All very interesting you might say, but isn’t this a ‘media’ blog?
Indeed it is, but just as any great sauce needs to be based on a good stock (yes I spent the best part of a decade at a leading French bank), so a meaningful media valuation needs to be rooted in a coherent and consistent valuation for the market against which one can assess the relative risk and return.

But where to start?  Well, why not go from the sublime to the ridiculous and choose a stock from the valuation extremes; at least from the perspective of traditional earnings based criteria – Yell.

“Broker cuts its target price for Yell by 38%!” While perhaps a little belated given that the shares at 7p are already below the revised target of 8p, the event is of interest in that it highlights the absurd attempts at valuation accuracy. On an earnings basis, the shares may have seemed cheap when they halved from 10x earnings to 5x, then to 4x, to 3x and now to 2x. Since all these metrics are broadly meaningless, none have so far provided the fundamental support level than many bulls have hoped.

PER – 15x, 10x, 2x. Take your pick, they are all irrelevant as a valuation metric

As I have already argued from my earlier blogs, that beyond the tax shield, the cake doesn’t get bigger when you cut it into more slices. Valuing an equity from post interest earnings irrespective of its capital structure can provide the illusion of value accretion from enhancing earnings, but in the real world markets continue to value to overall value of the operations, less the NPV of liabilities. Think of the operations as the proverbial iceberg, with the volume above the water representing the market value of the equity and the submerged portion representing the NPV of the liabilities. For Yell, this relationship is somewhat extreme, in that the equity component represents a mere 6% of the overall value of the business. For an analyst to confidently cut 38% off their value of the equity may sound punchy, but this represents a mere 2% cut in overall valuation which is certainly a lot less than the margin of error I would factor in to my valuation an a multitude of issues such as market ECC, the companies structural growth prospects, margins etc.

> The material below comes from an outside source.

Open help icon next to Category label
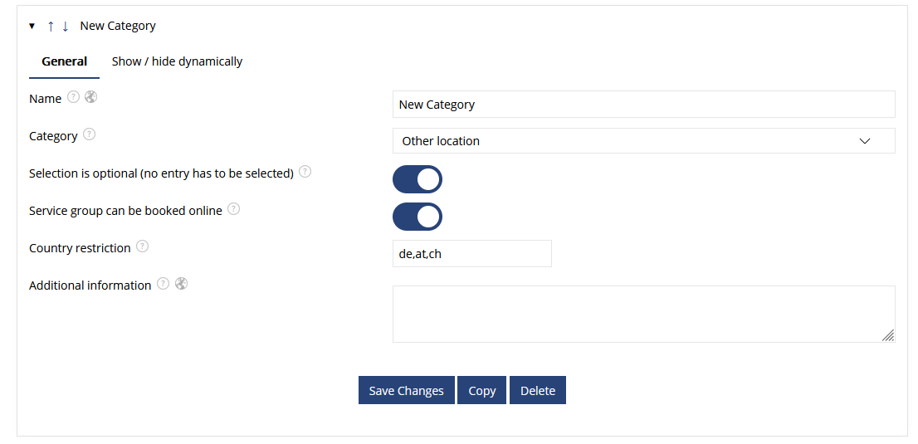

Yell’s MV represents < 6% of EV, which is way less than my margin of error

Notwithstanding the extremes of the Yell financial leverage, a valuation analysis on an EV and operational FCF yield basis starts to make a lot more sense when translated into a growth rating. Here we can see a growth rating that was raised from around +2% CAGR at the time of floatation to over +4% as expansion into the US lulled a market into believing that this mature segment might still have some legs left in it. Once online migration and recession hit however and organic revenues turned negative, the perceived growth rating evaporated along with it.
Growth rating – systematic relationship to organic revenue delivery
Facing a structural decline in classified revenues and possibly also margins against an equity component that is less than 6% above the NPV of liabilities, Yell’s equity probably owes more to expectations of the market’s overall ECC than any real confidence one can have with regards its own specific medium term forecasts. On my own forecasts and applying a 0-2% CAGR growth rating ranges I would get an equity range anywhere between -19p ps and +16p. This however assumes they can deliver on my reducing rates of revenue decline (to -5% for Cal 2011 and to 0% by 2013), notwithstanding their continued revenue shortfalls against budgets. Applying a more realistic margin of error to my central case revenue targets of +2.5%/-5% pa, would widen this valuation range to anywhere between -60p ps and +26p ps. Is it any surprise that markets treat these shares as little more than momentum plays on short term revenue trajectory or an option on changes in market ECC?